Stored data entries
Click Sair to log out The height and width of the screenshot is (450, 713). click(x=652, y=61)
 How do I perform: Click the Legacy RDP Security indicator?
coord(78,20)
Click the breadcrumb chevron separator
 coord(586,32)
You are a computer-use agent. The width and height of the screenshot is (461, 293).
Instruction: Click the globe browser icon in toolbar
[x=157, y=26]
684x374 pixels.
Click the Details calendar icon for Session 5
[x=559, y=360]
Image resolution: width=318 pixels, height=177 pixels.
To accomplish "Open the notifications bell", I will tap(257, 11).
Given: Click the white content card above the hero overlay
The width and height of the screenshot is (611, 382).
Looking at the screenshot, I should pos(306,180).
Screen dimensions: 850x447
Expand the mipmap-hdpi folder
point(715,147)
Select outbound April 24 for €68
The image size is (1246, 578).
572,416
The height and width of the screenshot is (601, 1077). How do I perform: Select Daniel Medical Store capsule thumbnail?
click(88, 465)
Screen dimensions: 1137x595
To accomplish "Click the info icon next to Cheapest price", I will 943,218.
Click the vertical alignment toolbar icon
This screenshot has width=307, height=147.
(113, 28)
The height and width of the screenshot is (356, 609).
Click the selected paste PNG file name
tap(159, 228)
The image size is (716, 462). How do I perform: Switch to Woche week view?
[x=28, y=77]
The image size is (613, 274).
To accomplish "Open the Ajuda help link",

Goal of the exercise
Nothing from before the line containing "The image size is (716, 462)." should appear; copy that line and each one after it through the last line of the entries, exactly.

Expected answer
The image size is (716, 462). How do I perform: Switch to Woche week view?
[x=28, y=77]
The image size is (613, 274).
To accomplish "Open the Ajuda help link",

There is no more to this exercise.